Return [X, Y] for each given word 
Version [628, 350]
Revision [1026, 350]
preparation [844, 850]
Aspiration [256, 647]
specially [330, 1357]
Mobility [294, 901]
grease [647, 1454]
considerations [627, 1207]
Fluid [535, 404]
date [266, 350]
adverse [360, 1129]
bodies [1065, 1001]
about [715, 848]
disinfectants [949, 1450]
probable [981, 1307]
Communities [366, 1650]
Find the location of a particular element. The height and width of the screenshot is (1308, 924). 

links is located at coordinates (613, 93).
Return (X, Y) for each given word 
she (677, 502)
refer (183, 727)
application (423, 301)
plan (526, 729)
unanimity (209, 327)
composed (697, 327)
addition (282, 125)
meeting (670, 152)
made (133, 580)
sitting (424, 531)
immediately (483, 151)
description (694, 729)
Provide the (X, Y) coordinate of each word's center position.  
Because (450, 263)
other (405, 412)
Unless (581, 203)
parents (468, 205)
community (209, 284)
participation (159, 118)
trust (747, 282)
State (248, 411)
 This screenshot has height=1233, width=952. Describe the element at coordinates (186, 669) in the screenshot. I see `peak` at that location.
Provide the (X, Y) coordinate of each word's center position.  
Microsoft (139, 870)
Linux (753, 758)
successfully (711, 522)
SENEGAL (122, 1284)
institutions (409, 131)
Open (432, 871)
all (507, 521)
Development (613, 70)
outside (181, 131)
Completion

- - - - - - -

▶ **Goal**:
Rewrite all the rows above with "center position" changed to "midpoint" wherever it occurs, keeping everything else the same.

▶ **Complete response**:
Return [X, Y] for each given word 
Version [628, 350]
Revision [1026, 350]
preparation [844, 850]
Aspiration [256, 647]
specially [330, 1357]
Mobility [294, 901]
grease [647, 1454]
considerations [627, 1207]
Fluid [535, 404]
date [266, 350]
adverse [360, 1129]
bodies [1065, 1001]
about [715, 848]
disinfectants [949, 1450]
probable [981, 1307]
Communities [366, 1650]
Find the location of a particular element. The height and width of the screenshot is (1308, 924). 

links is located at coordinates (613, 93).
Return (X, Y) for each given word 
she (677, 502)
refer (183, 727)
application (423, 301)
plan (526, 729)
unanimity (209, 327)
composed (697, 327)
addition (282, 125)
meeting (670, 152)
made (133, 580)
sitting (424, 531)
immediately (483, 151)
description (694, 729)
Provide the (X, Y) coordinate of each word's midpoint.  
Because (450, 263)
other (405, 412)
Unless (581, 203)
parents (468, 205)
community (209, 284)
participation (159, 118)
trust (747, 282)
State (248, 411)
 This screenshot has height=1233, width=952. Describe the element at coordinates (186, 669) in the screenshot. I see `peak` at that location.
Provide the (X, Y) coordinate of each word's midpoint.  
Microsoft (139, 870)
Linux (753, 758)
successfully (711, 522)
SENEGAL (122, 1284)
institutions (409, 131)
Open (432, 871)
all (507, 521)
Development (613, 70)
outside (181, 131)
Completion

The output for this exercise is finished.